##### SOURCE TEXT #####

We often personify objects, whether concrete or abstract. Ships, nations, cities, powerful storms are gendered as ‘she.’ We can joke about hurricanes (HER) and the temperamental woman; however, I think that rather, we engender objects as female that which gives us life and sustains in some way or when we talk about the powerful destruction of a storm, it is because the same elements which give us life take that life away.
As you can imagine, Country Roads, West Virginia’s anthem, as been playing a lot, which is normal during tough times like these. It is a song which all West Virginians are connected to – even those who aren’t native. It captures, in rhythm and lyric, that quality of West Virginia which is otherwise indescribably etched upon the very souls which inhabit these mountains. It plainly calls West Virginia our mother, giving her voice which calls the wayward home. Her sons, and even a few daughters, have toiled deep below those mothering mountains for a century or better while and some never left. Some of her children have left and still feel the hearkening home. She has been known to adopt a few of us stragglers, those with no homes to speak of. It is here, I tell my family in Louisiana, that I wish to reside for eternity. There is a connection to the land here, which many West Virginians feel and to them, it is very much a mothering presence.
Almost heaven, West Virginia
Blue Ridge mountains, Shenandoah River.
Life is old there, older than the trees,
Younger than the mountains, growing like a breeze.
All my mem’ries gather ’round her,
Miner’s lady stranger to blue waters.
Dark and dusty painted on the sky,
Misty taste of moonshine, tear-drops in my eye.
I hear her voice, in the mornin’ hour she calls me
The radio reminds me of my home far away.

##### DATASET CONTENT #####

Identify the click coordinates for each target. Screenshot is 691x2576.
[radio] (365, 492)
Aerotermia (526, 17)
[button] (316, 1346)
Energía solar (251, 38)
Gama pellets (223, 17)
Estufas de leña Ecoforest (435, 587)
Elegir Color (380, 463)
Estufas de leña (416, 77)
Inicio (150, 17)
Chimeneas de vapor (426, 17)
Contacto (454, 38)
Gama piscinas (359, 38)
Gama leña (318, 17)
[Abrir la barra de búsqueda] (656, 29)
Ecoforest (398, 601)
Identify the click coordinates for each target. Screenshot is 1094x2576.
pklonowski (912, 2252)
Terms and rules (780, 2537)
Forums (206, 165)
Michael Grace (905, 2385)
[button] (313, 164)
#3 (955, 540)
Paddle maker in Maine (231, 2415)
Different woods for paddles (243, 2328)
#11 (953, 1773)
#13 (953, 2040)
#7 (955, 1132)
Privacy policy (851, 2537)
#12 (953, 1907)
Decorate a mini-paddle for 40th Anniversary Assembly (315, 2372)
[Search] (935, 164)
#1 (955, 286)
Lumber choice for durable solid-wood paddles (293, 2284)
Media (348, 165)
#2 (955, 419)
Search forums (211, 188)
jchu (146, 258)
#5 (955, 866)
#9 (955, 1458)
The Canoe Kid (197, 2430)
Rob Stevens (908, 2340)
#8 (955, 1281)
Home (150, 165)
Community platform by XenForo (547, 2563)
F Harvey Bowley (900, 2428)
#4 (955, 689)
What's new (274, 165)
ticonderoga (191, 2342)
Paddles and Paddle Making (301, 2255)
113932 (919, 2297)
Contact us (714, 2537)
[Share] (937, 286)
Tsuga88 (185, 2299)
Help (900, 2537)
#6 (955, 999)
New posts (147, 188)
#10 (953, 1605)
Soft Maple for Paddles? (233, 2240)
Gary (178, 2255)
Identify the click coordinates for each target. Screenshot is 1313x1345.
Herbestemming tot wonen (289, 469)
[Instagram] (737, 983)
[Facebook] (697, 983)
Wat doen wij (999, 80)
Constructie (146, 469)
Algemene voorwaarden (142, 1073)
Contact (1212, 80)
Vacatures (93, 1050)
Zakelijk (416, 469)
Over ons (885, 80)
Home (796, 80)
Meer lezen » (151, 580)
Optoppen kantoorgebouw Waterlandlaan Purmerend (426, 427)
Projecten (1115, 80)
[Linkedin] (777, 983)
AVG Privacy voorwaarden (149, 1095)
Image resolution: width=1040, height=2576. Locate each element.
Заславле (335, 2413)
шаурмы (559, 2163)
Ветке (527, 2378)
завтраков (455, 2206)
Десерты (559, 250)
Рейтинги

#####

**INSTRUCTION**
In the West Virginia essay above, what does Country Roads plainly call West Virginia?

**IN RESPONSE**
Our mother.